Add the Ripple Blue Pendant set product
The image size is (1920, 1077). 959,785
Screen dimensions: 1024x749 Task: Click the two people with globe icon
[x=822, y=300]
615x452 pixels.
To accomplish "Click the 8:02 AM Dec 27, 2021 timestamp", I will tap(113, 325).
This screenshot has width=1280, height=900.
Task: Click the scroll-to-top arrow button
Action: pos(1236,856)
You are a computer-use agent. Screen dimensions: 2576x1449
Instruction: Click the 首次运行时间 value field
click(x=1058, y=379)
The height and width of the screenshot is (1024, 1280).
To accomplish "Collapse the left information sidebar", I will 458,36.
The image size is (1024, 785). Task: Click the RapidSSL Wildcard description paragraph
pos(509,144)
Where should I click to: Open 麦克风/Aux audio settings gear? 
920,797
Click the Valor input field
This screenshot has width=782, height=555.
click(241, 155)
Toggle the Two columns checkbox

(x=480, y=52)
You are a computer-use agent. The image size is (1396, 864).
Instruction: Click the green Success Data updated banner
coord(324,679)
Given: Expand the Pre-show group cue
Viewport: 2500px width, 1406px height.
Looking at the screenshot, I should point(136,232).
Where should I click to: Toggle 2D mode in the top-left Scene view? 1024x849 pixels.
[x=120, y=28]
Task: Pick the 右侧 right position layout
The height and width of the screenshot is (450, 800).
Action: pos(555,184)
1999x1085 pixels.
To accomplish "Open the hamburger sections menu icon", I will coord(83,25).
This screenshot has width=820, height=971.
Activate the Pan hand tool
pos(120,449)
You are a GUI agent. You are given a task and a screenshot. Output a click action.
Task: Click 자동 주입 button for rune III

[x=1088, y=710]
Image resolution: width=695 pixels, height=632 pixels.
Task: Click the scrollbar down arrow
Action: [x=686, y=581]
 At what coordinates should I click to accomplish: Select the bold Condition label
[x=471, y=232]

+--

WRITTEN PROBLEM:
Copy the material word for word, from the start through the line containing "Action: pos(555,184)".

RESPONSE FOR THIS EXERCISE:
Add the Ripple Blue Pendant set product
The image size is (1920, 1077). 959,785
Screen dimensions: 1024x749 Task: Click the two people with globe icon
[x=822, y=300]
615x452 pixels.
To accomplish "Click the 8:02 AM Dec 27, 2021 timestamp", I will tap(113, 325).
This screenshot has width=1280, height=900.
Task: Click the scroll-to-top arrow button
Action: pos(1236,856)
You are a computer-use agent. Screen dimensions: 2576x1449
Instruction: Click the 首次运行时间 value field
click(x=1058, y=379)
The height and width of the screenshot is (1024, 1280).
To accomplish "Collapse the left information sidebar", I will 458,36.
The image size is (1024, 785). Task: Click the RapidSSL Wildcard description paragraph
pos(509,144)
Where should I click to: Open 麦克风/Aux audio settings gear? 
920,797
Click the Valor input field
This screenshot has width=782, height=555.
click(241, 155)
Toggle the Two columns checkbox

(x=480, y=52)
You are a computer-use agent. The image size is (1396, 864).
Instruction: Click the green Success Data updated banner
coord(324,679)
Given: Expand the Pre-show group cue
Viewport: 2500px width, 1406px height.
Looking at the screenshot, I should point(136,232).
Where should I click to: Toggle 2D mode in the top-left Scene view? 1024x849 pixels.
[x=120, y=28]
Task: Pick the 右侧 right position layout
The height and width of the screenshot is (450, 800).
Action: pos(555,184)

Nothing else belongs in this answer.